- **Dataset records**:

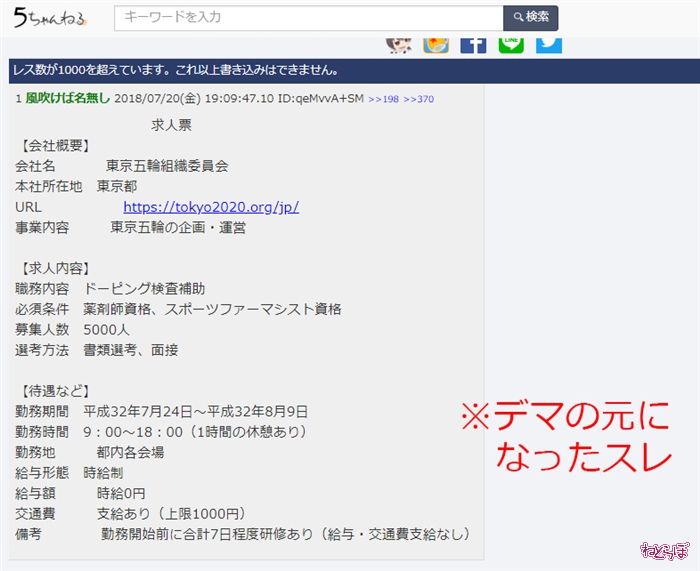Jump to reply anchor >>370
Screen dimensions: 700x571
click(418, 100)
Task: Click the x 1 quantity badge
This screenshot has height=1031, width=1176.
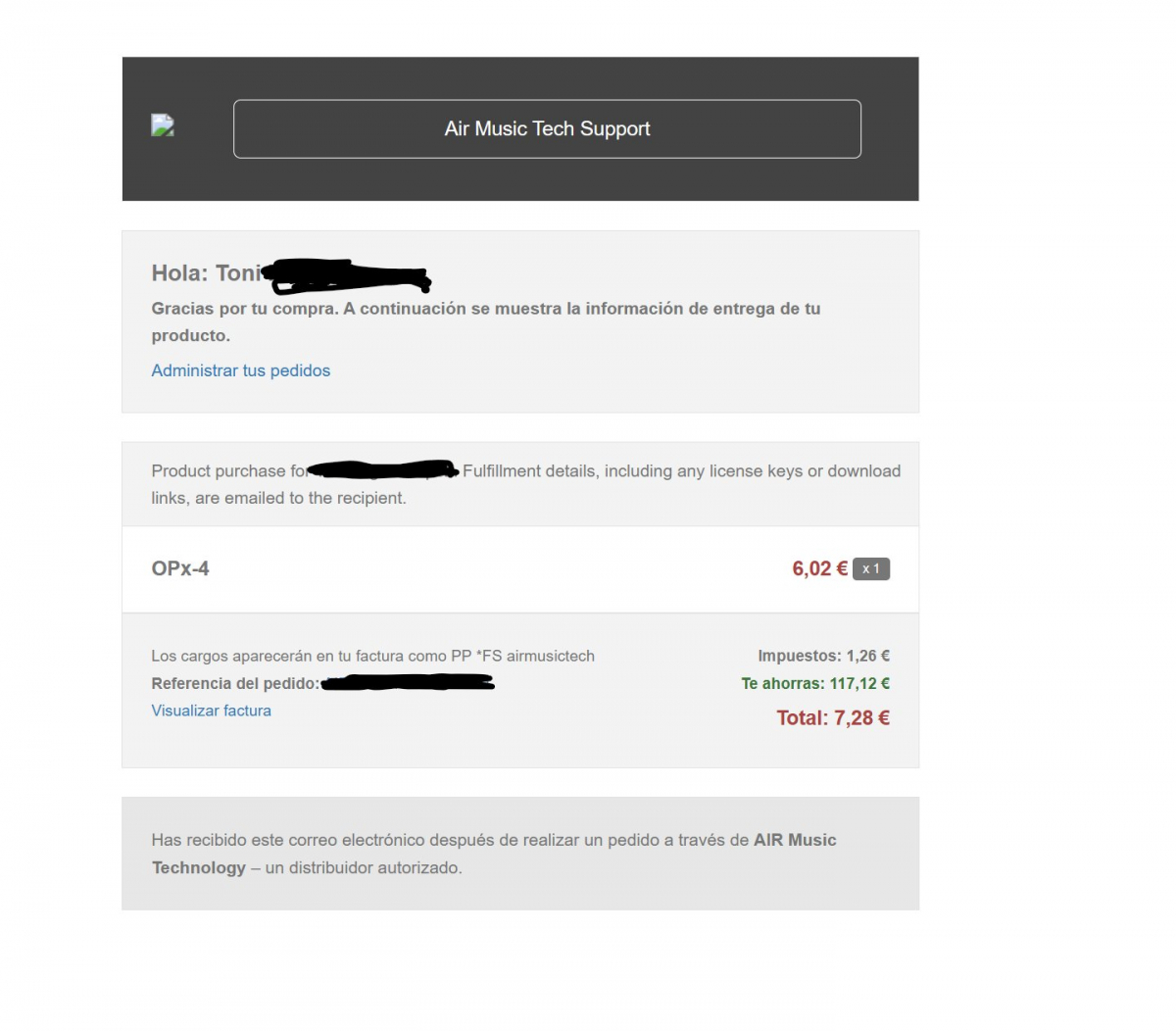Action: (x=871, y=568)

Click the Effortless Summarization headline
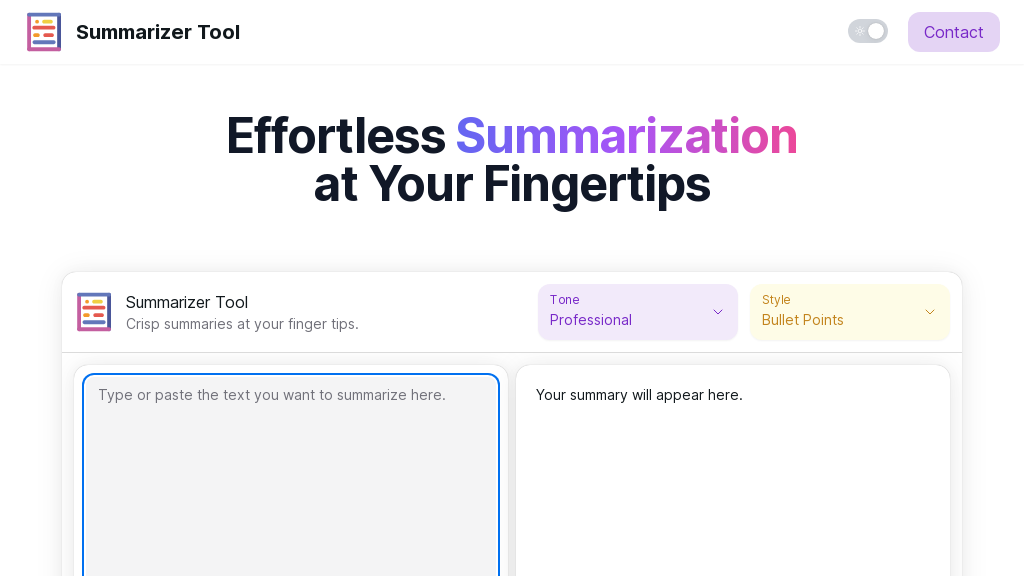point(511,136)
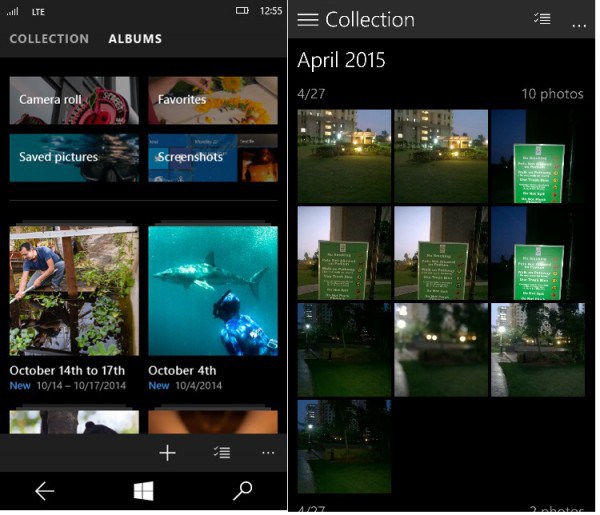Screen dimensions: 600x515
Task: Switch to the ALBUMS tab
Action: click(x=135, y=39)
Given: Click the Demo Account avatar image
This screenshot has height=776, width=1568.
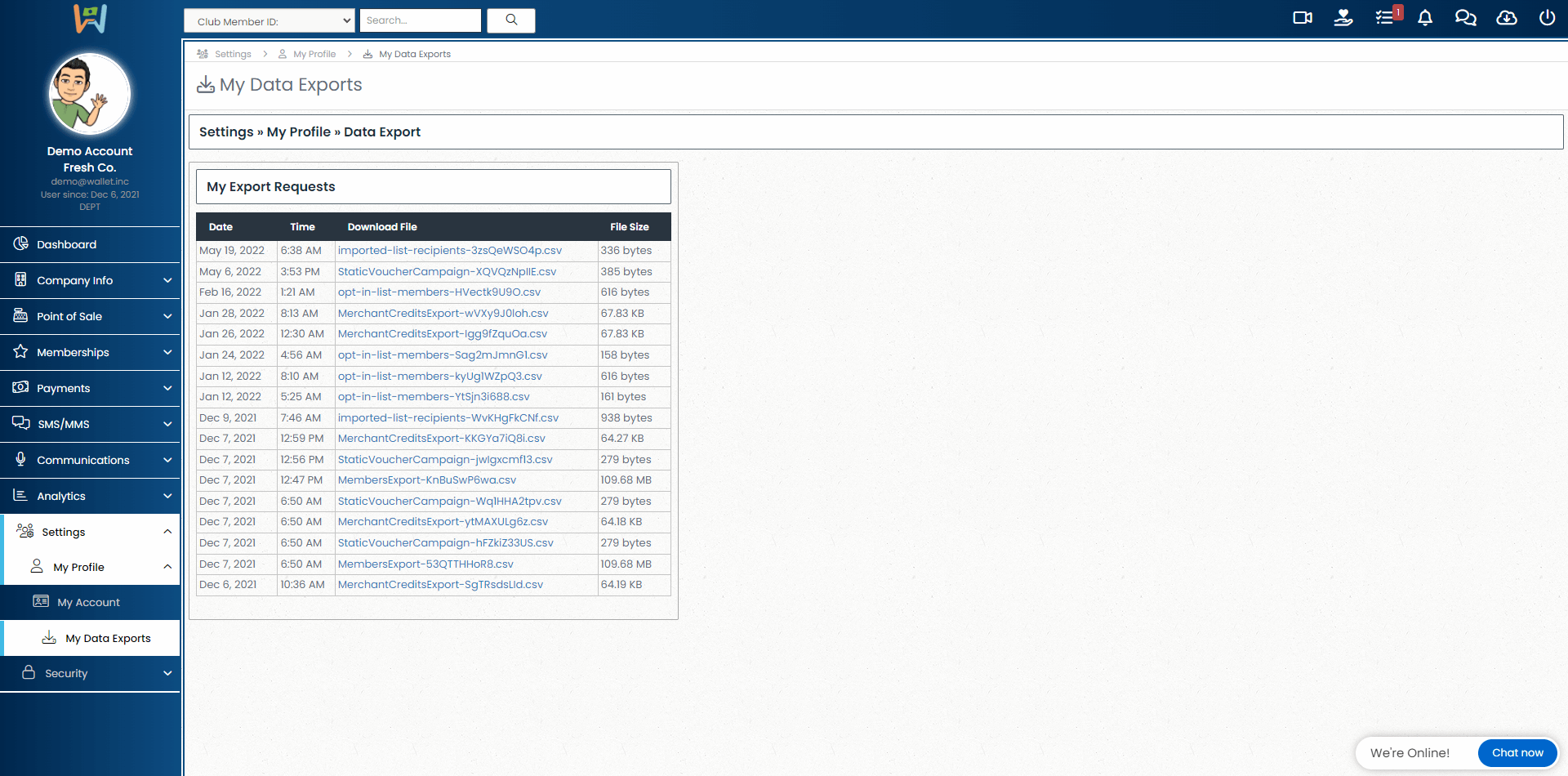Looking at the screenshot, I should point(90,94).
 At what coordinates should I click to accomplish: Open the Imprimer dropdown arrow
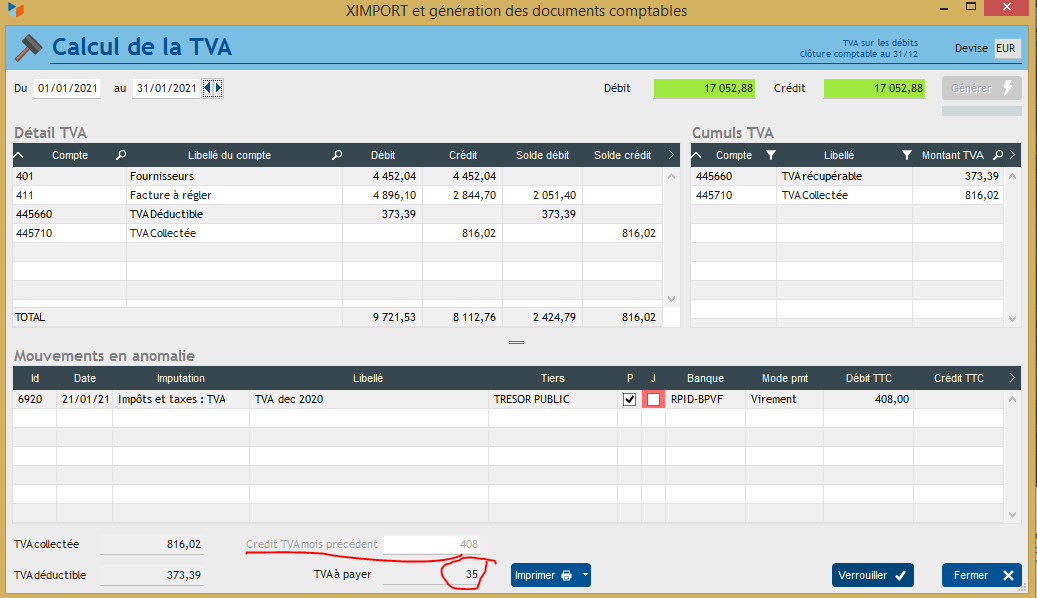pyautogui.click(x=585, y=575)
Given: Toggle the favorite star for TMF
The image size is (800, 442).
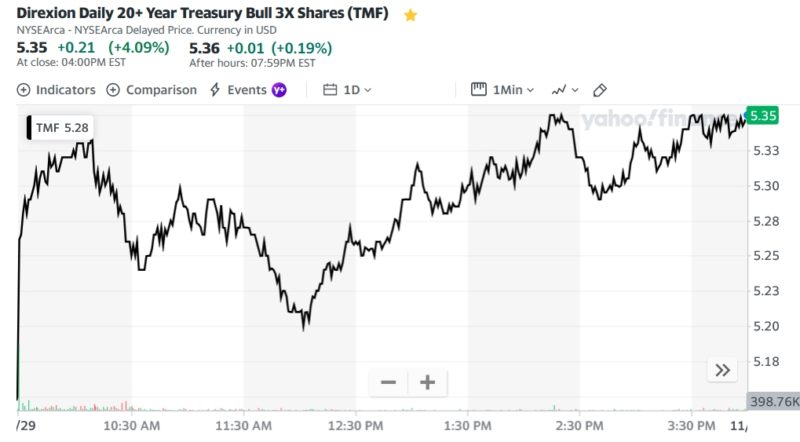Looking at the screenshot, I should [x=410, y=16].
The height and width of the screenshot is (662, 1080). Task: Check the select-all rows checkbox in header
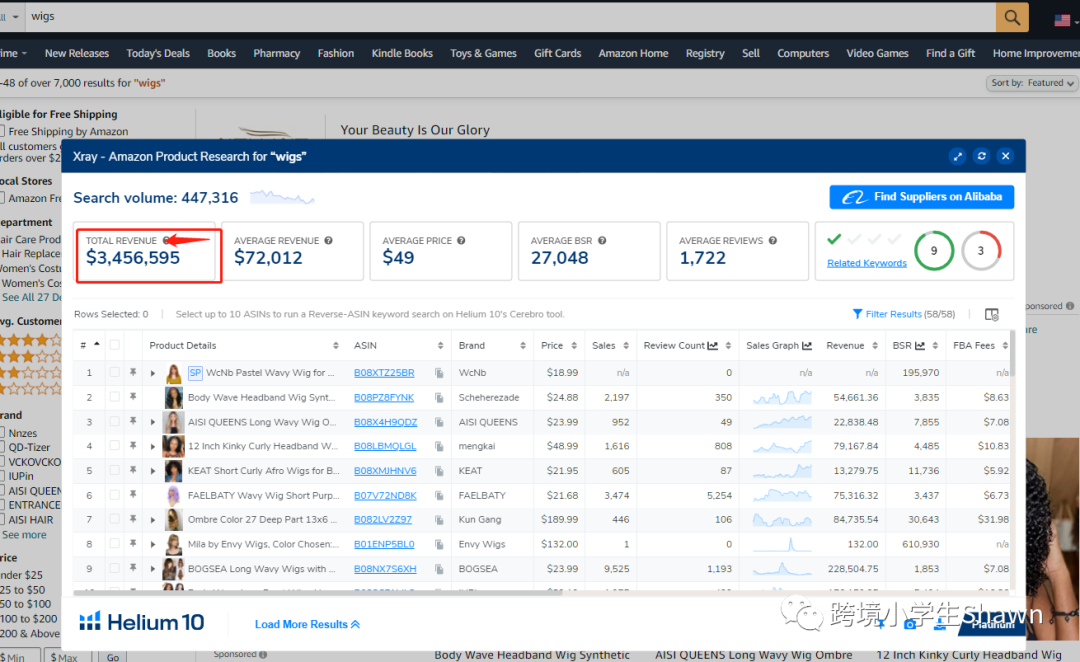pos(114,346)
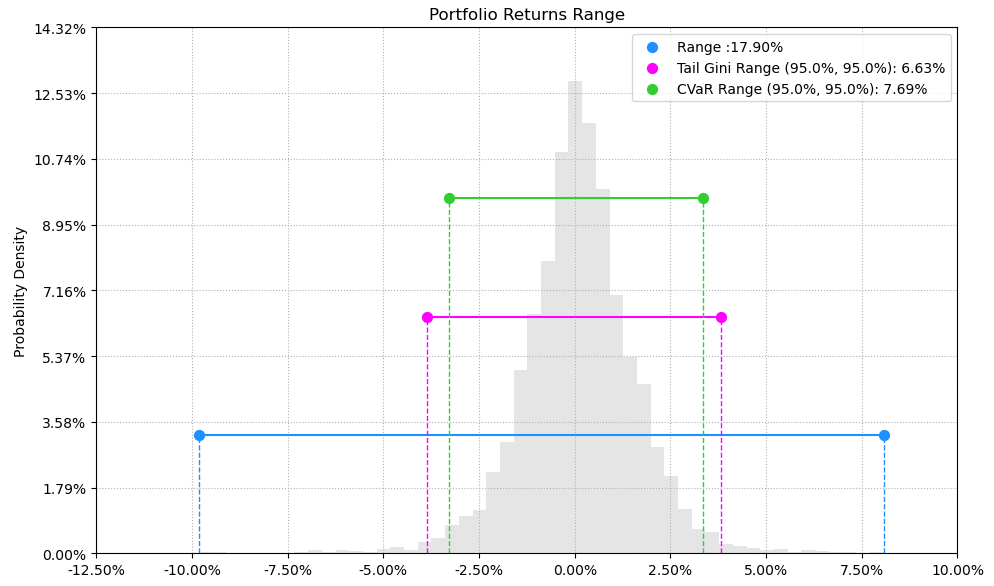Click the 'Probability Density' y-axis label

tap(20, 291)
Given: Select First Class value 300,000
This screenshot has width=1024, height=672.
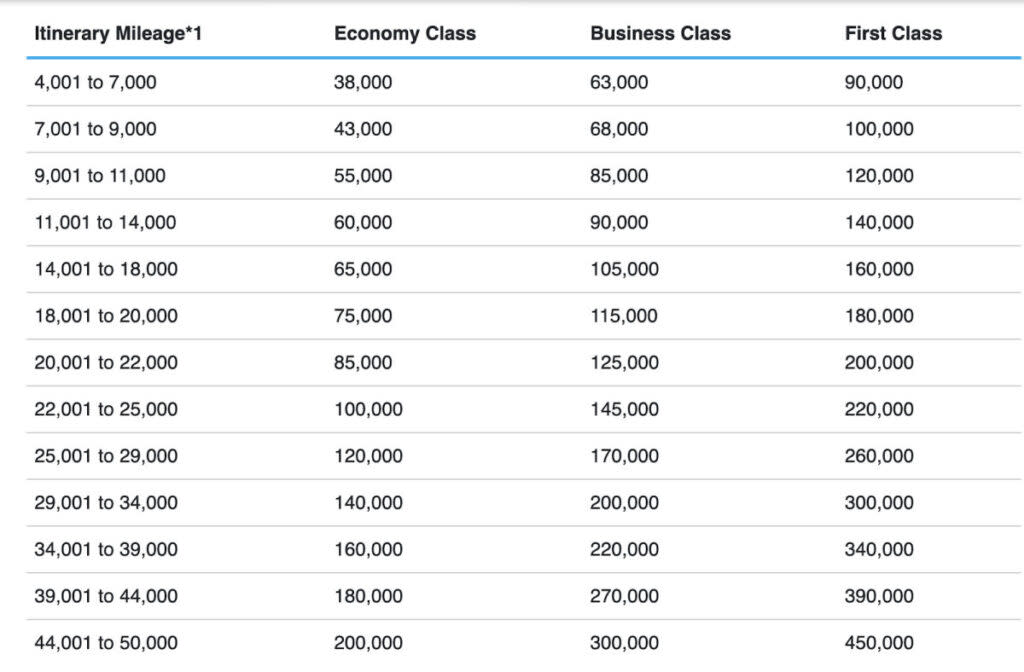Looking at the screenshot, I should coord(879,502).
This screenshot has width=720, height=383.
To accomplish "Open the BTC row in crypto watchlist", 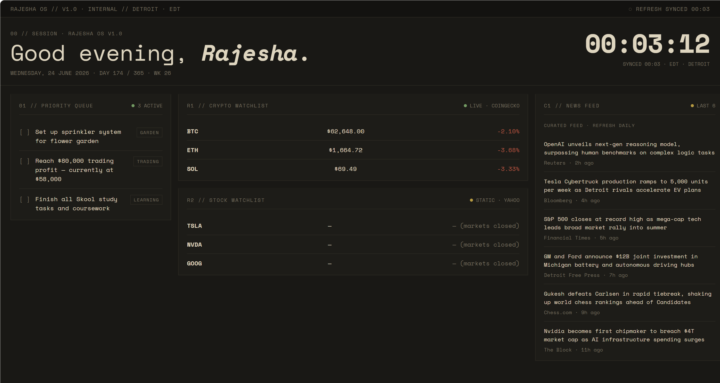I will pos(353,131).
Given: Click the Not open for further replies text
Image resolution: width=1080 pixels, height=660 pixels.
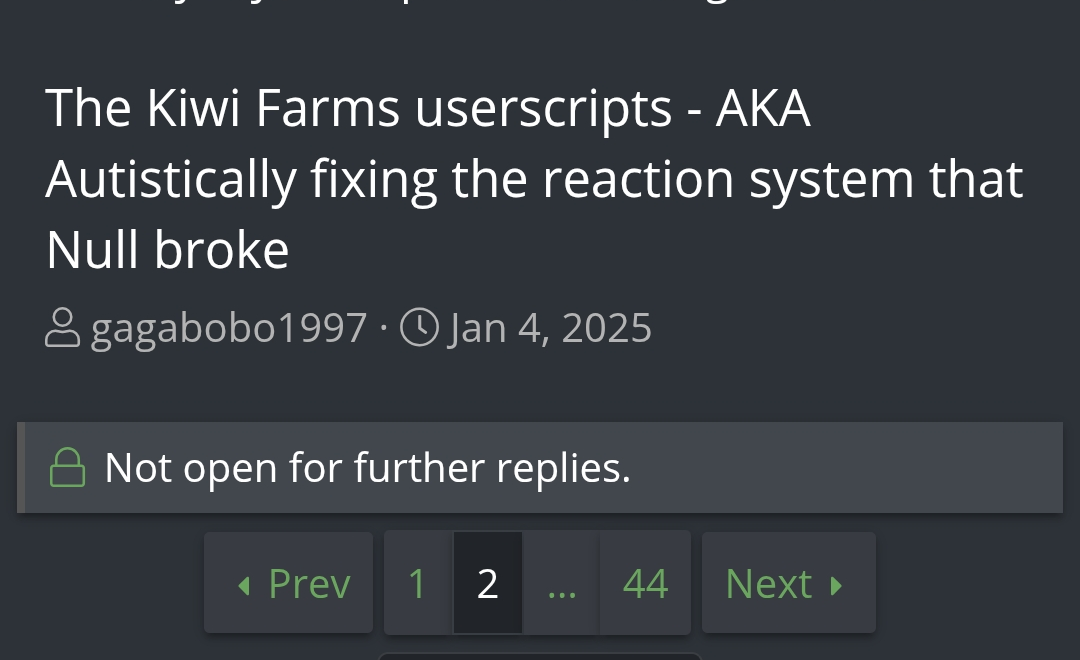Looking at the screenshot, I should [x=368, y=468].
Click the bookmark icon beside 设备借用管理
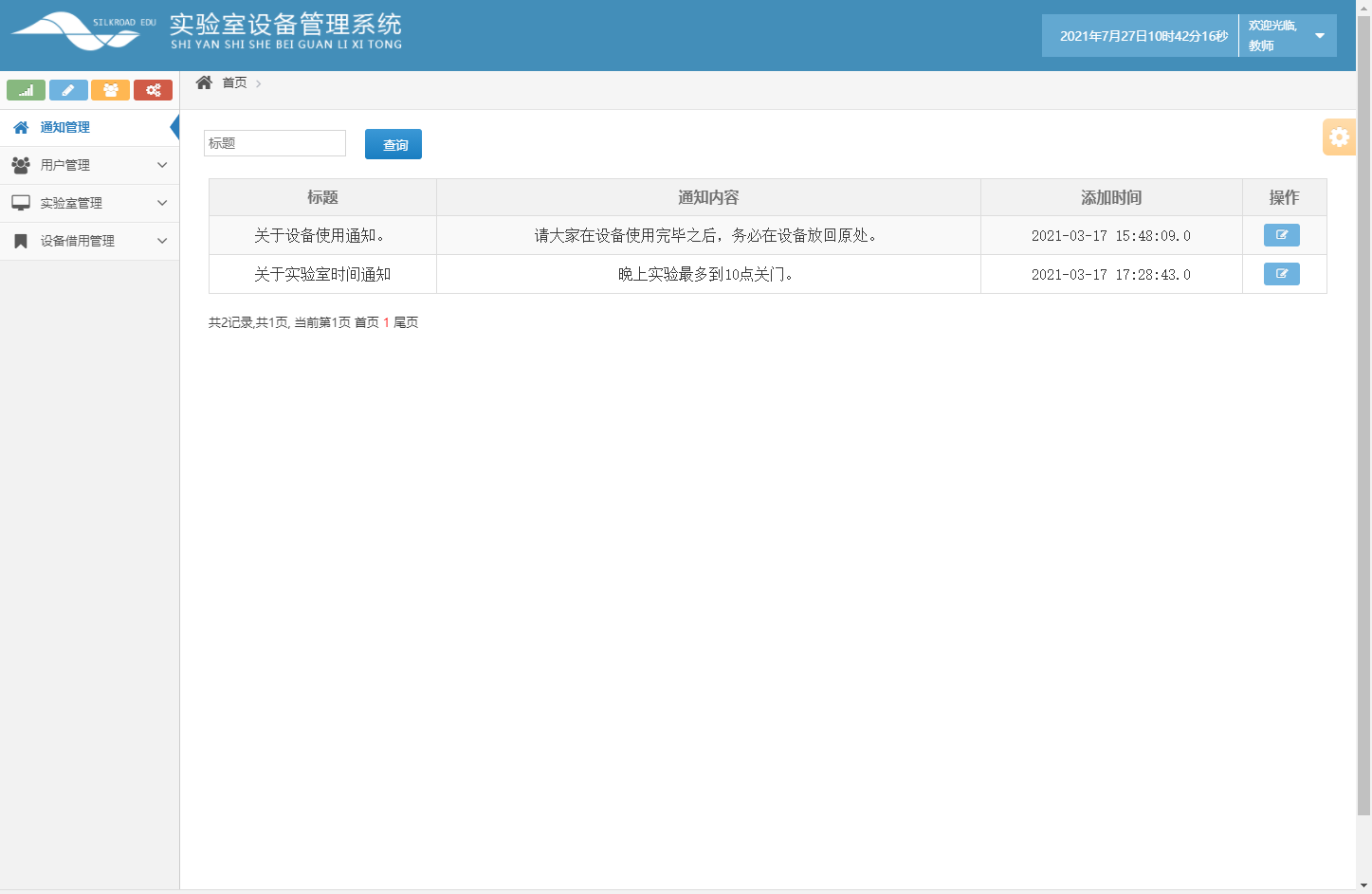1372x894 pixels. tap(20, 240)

- **Your task**:
On how many lines of the data does the word "Given" appear? Only the number is wanted.

- **Your solution**:
4